■ Request: Reproduce the records below verbatim, omitting the pictures from your answer.

Items listed in a dataset:
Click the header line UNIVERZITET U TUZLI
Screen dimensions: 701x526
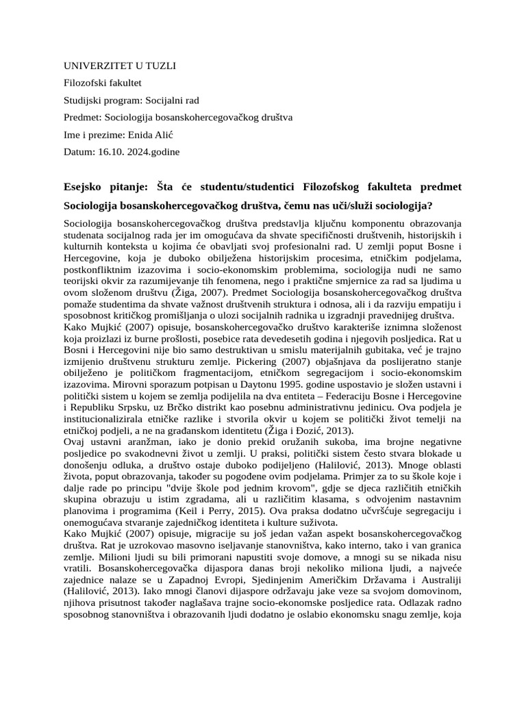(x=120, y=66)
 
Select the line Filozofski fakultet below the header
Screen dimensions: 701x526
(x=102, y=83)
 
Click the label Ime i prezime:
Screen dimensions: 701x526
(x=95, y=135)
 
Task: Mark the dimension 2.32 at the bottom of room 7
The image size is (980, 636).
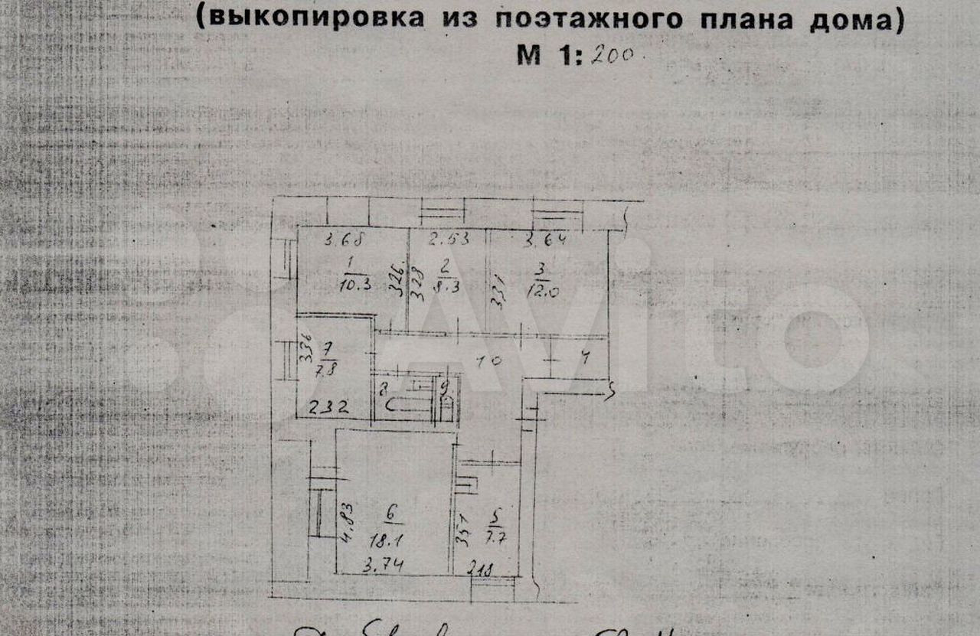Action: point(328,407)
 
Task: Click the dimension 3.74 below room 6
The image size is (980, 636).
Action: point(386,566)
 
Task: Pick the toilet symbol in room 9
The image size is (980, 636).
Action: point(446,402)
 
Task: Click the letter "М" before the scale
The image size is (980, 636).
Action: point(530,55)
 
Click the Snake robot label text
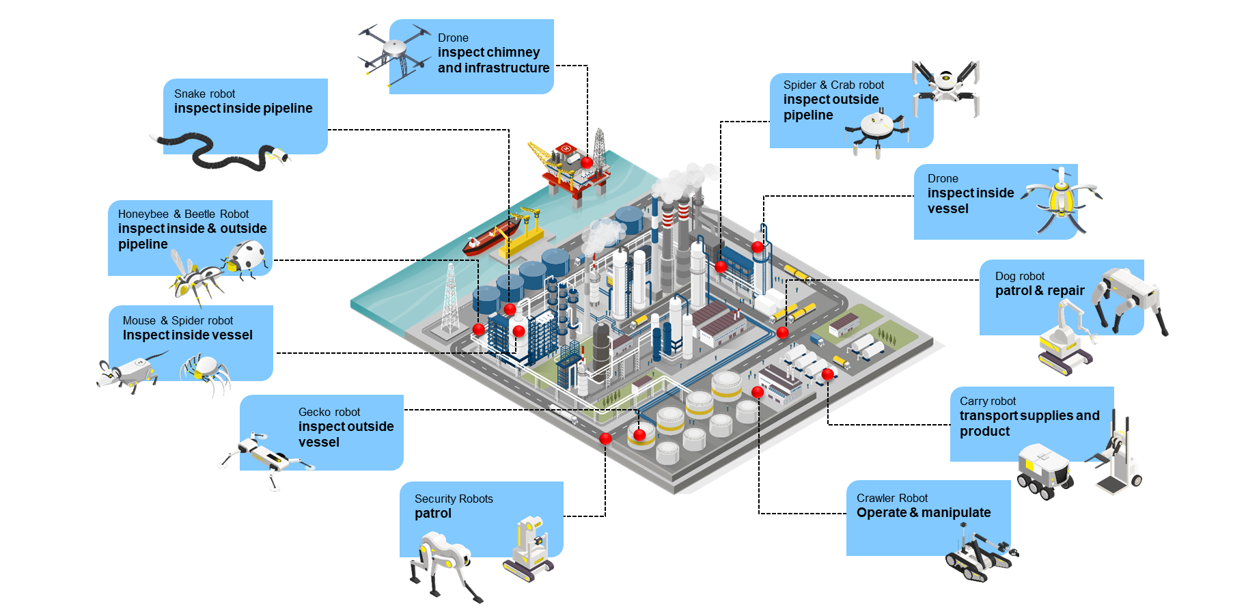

■ Full output:
Click the header line UNIVERZITET U TUZLI
Screen dimensions: 701x526
(x=120, y=66)
 
Select the line Filozofski fakultet below the header
Screen dimensions: 701x526
(x=102, y=83)
 
Click the label Ime i prezime:
Screen dimensions: 701x526
(x=95, y=135)
 
Task: Mark the dimension 2.32 at the bottom of room 7
The image size is (980, 636).
Action: point(328,407)
 
Task: Click the dimension 3.74 below room 6
The image size is (980, 636).
Action: point(386,566)
 
Task: Pick the toilet symbol in room 9
The image size is (980, 636).
Action: point(446,402)
 
Task: Click the letter "М" before the scale
The image size is (980, 636).
Action: point(530,55)
 
Click the Snake robot label text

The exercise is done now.